_Collected data entries_:
------------------------

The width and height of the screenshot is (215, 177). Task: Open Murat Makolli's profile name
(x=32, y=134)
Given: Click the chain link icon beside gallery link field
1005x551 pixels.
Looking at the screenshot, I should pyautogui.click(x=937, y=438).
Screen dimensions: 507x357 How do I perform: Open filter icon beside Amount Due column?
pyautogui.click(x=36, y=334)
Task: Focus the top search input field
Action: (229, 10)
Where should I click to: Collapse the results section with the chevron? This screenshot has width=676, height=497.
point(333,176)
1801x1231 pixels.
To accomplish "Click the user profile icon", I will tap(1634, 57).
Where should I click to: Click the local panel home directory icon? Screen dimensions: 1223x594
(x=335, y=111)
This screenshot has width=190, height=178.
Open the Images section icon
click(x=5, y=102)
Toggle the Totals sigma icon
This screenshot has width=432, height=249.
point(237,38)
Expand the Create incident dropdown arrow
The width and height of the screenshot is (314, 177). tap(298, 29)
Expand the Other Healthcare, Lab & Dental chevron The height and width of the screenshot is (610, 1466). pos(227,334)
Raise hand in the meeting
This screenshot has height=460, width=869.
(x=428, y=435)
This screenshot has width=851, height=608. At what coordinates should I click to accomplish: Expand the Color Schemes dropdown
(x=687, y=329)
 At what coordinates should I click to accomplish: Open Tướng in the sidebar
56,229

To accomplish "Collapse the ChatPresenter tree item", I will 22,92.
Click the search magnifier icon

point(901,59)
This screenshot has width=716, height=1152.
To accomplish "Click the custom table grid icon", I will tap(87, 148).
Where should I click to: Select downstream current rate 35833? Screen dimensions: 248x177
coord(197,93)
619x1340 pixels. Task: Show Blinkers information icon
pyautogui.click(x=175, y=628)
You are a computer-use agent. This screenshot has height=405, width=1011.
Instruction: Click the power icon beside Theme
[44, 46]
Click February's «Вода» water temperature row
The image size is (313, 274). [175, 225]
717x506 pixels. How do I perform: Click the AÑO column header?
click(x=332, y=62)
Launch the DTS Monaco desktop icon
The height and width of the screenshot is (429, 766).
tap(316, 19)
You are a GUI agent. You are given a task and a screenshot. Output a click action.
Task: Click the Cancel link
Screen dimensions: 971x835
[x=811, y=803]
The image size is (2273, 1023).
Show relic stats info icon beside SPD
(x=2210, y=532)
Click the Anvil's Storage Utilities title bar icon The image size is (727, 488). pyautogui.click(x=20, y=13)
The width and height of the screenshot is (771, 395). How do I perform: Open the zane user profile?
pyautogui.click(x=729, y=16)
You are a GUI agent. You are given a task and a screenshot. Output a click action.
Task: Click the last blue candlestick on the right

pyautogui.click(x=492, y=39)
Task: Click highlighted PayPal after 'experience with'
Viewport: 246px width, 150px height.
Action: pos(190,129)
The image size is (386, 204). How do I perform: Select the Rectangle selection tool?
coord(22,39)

------------------------

_EXERCISE INSTRUCTIONS_: All entries are to be returned word for word.

_YOUR SOLUTION_:
The width and height of the screenshot is (215, 177). Task: Open Murat Makolli's profile name
(x=32, y=134)
Given: Click the chain link icon beside gallery link field
1005x551 pixels.
Looking at the screenshot, I should pyautogui.click(x=937, y=438).
Screen dimensions: 507x357 How do I perform: Open filter icon beside Amount Due column?
pyautogui.click(x=36, y=334)
Task: Focus the top search input field
Action: (229, 10)
Where should I click to: Collapse the results section with the chevron? This screenshot has width=676, height=497.
point(333,176)
1801x1231 pixels.
To accomplish "Click the user profile icon", I will tap(1634, 57).
Where should I click to: Click the local panel home directory icon? Screen dimensions: 1223x594
(x=335, y=111)
This screenshot has width=190, height=178.
Open the Images section icon
click(x=5, y=102)
Toggle the Totals sigma icon
This screenshot has width=432, height=249.
point(237,38)
Expand the Create incident dropdown arrow
The width and height of the screenshot is (314, 177). tap(298, 29)
Expand the Other Healthcare, Lab & Dental chevron The height and width of the screenshot is (610, 1466). pos(227,334)
Raise hand in the meeting
This screenshot has height=460, width=869.
(x=428, y=435)
This screenshot has width=851, height=608. At what coordinates should I click to accomplish: Expand the Color Schemes dropdown
(x=687, y=329)
 At what coordinates should I click to accomplish: Open Tướng in the sidebar
56,229

To accomplish "Collapse the ChatPresenter tree item", I will 22,92.
Click the search magnifier icon

point(901,59)
This screenshot has width=716, height=1152.
To accomplish "Click the custom table grid icon", I will tap(87, 148).
Where should I click to: Select downstream current rate 35833? Screen dimensions: 248x177
coord(197,93)
619x1340 pixels. Task: Show Blinkers information icon
pyautogui.click(x=175, y=628)
You are a computer-use agent. This screenshot has height=405, width=1011.
Instruction: Click the power icon beside Theme
[44, 46]
Click February's «Вода» water temperature row
The image size is (313, 274). [175, 225]
717x506 pixels. How do I perform: Click the AÑO column header?
click(x=332, y=62)
Launch the DTS Monaco desktop icon
The height and width of the screenshot is (429, 766).
tap(316, 19)
You are a GUI agent. You are given a task and a screenshot. Output a click action.
Task: Click the Cancel link
Screen dimensions: 971x835
[x=811, y=803]
The image size is (2273, 1023).
Show relic stats info icon beside SPD
(x=2210, y=532)
Click the Anvil's Storage Utilities title bar icon The image size is (727, 488). pyautogui.click(x=20, y=13)
The width and height of the screenshot is (771, 395). How do I perform: Open the zane user profile?
pyautogui.click(x=729, y=16)
You are a GUI agent. You are given a task and a screenshot. Output a click action.
Task: Click the last blue candlestick on the right

pyautogui.click(x=492, y=39)
Task: Click highlighted PayPal after 'experience with'
Viewport: 246px width, 150px height.
Action: pos(190,129)
The image size is (386, 204). How do I perform: Select the Rectangle selection tool?
coord(22,39)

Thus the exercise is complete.